The WordPress REST API allows external applications, mobile clients, and JavaScript front-ends to read and write site data using standard HTTP methods and JSON payloads, without requiring direct database access or server-side PHP rendering. Core REST API routes cover posts, pages, categories, users, and media, but every custom plugin or theme data model — project portfolios, event listings, testimonials — needs a dedicated endpoint registered with register_rest_route(). Custom endpoints should always define a permission_callback — registering a route without one causes WordPress 5.5+ to issue a deprecation notice and future versions may block unauthenticated access by default. Authentication for write operations uses Application Passwords (introduced in WordPress 5.6), cookie nonces for browser JavaScript on the same domain, or a plugin such as JWT Authentication for third-party API clients. Pagination in REST API responses follows the standard WordPress pattern: WP_REST_Request provides page and per_page parameters that map directly to WP_Query‘s paged and posts_per_page arguments. Response headers X-WP-Total and X-WP-TotalPages tell the client how many records and pages exist, allowing cursor-based pagination without a separate count query. Schema declaration via the args key of register_rest_route() validates and sanitizes parameters automatically before the callback runs, removing the need for manual sanitize_text_field() calls inside the handler. The rest_prepare_{post_type} filter modifies response objects for existing core routes without re-registering them — useful for adding computed fields like reading time or formatted date to every post response. The nonce and input sanitization post covers the same security principles applied to REST API permission callbacks and parameter validation. The custom post type registration post shows how to register the portfolio CPT that the endpoint below exposes. Cache REST API responses with a short transient when the data changes infrequently — the Transient API integrates seamlessly with the REST API callback pattern.
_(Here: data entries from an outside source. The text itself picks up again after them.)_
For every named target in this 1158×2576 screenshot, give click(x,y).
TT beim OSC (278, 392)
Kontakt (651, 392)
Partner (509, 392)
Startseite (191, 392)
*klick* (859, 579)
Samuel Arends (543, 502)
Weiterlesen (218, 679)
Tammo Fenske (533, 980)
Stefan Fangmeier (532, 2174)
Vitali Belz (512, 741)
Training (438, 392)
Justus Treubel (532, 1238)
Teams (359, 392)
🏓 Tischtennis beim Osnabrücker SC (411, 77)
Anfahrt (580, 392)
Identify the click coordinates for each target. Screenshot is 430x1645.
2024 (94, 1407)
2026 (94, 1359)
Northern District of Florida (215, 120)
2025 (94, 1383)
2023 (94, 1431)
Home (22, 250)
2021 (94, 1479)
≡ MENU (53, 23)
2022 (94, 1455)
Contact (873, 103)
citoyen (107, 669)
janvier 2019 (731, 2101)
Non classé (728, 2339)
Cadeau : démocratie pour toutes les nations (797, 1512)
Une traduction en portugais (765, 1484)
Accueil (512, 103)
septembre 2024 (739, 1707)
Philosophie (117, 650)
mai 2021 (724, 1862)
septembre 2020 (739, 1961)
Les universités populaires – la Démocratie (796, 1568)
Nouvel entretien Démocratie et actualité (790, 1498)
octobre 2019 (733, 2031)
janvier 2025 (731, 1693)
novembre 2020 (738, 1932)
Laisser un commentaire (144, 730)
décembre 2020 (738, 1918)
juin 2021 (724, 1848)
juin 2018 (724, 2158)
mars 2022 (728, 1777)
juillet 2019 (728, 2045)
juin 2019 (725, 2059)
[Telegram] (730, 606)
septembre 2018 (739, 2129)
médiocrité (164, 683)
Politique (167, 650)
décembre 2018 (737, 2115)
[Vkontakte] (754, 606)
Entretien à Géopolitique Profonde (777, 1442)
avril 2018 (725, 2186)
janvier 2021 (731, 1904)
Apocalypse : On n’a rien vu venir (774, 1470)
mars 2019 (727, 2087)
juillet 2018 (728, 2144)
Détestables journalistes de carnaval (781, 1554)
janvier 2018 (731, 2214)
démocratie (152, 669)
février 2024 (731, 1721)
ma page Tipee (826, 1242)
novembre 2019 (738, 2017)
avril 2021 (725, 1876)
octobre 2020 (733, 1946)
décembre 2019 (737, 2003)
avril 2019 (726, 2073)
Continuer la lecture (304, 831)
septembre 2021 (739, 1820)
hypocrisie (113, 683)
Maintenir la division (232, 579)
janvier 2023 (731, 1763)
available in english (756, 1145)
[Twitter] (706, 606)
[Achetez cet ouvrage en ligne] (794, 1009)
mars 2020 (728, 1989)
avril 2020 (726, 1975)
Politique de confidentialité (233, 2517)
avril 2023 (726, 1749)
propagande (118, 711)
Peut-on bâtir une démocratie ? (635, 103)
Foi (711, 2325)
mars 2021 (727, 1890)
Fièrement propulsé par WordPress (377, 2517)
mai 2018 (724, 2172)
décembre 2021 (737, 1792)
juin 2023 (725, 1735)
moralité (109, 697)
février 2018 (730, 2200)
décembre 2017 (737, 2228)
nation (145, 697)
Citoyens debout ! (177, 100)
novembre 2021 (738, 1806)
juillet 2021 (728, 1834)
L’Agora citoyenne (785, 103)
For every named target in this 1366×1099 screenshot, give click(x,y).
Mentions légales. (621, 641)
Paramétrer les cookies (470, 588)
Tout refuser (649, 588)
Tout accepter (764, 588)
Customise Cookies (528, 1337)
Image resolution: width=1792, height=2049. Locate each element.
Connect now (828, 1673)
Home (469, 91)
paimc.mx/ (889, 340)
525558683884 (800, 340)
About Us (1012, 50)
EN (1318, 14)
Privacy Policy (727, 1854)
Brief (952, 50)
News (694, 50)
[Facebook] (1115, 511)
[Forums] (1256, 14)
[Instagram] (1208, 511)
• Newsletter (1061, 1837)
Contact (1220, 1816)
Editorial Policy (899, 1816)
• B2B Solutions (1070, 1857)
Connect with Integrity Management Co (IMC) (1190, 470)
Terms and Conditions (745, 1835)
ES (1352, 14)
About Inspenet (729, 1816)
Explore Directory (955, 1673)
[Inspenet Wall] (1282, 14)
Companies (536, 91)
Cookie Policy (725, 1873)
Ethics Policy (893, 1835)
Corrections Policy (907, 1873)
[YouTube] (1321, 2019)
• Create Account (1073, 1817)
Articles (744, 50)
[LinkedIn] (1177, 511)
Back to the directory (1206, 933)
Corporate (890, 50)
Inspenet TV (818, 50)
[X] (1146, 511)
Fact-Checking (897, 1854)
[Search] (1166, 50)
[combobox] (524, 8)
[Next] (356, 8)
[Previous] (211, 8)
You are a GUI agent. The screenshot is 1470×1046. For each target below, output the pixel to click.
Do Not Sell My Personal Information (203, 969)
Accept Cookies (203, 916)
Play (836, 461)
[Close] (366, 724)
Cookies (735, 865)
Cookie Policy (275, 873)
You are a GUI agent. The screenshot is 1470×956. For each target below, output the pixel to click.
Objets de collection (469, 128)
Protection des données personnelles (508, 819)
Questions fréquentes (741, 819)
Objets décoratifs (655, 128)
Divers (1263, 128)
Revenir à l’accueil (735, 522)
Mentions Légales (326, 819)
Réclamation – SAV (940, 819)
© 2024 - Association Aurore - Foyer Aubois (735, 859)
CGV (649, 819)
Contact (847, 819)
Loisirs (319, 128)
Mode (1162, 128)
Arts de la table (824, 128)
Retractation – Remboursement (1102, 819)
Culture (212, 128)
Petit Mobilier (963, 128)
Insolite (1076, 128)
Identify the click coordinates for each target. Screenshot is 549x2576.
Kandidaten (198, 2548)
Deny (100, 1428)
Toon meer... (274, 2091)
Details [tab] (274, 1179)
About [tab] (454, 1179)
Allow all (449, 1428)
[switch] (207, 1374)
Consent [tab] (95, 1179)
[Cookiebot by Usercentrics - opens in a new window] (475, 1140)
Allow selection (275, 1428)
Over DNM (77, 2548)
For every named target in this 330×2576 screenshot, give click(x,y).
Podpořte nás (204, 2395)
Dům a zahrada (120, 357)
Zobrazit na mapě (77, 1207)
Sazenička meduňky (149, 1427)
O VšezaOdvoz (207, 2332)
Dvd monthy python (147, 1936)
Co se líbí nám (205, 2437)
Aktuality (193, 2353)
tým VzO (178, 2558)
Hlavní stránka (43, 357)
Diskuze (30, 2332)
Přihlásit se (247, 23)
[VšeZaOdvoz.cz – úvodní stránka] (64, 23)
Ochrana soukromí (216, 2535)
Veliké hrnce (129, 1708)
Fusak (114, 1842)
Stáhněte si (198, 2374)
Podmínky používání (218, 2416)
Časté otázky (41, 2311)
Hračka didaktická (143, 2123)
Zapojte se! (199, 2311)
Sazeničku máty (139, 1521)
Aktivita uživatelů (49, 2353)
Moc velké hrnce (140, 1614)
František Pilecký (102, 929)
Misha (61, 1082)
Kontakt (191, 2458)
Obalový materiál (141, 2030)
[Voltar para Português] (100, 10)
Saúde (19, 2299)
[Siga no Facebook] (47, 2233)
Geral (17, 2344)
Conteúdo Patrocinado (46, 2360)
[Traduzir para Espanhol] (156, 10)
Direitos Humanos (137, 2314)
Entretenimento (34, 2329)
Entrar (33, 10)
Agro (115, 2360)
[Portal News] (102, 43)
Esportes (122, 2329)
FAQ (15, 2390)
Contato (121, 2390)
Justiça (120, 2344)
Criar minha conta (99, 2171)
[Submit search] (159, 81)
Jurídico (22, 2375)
Problem: WordPress custom post type data is not exposed through the REST API by default, requiring JavaScript front-ends and external integrations to fall back to admin-ajax.php handlers that lack schema validation, standardised pagination, and built-in authentication support.
Solution: Register a namespaced REST API route with register_rest_route() that declares parameter schema for automatic validation, enforces capability checks in permission_callback, and returns paginated results with X-WP-Total headers.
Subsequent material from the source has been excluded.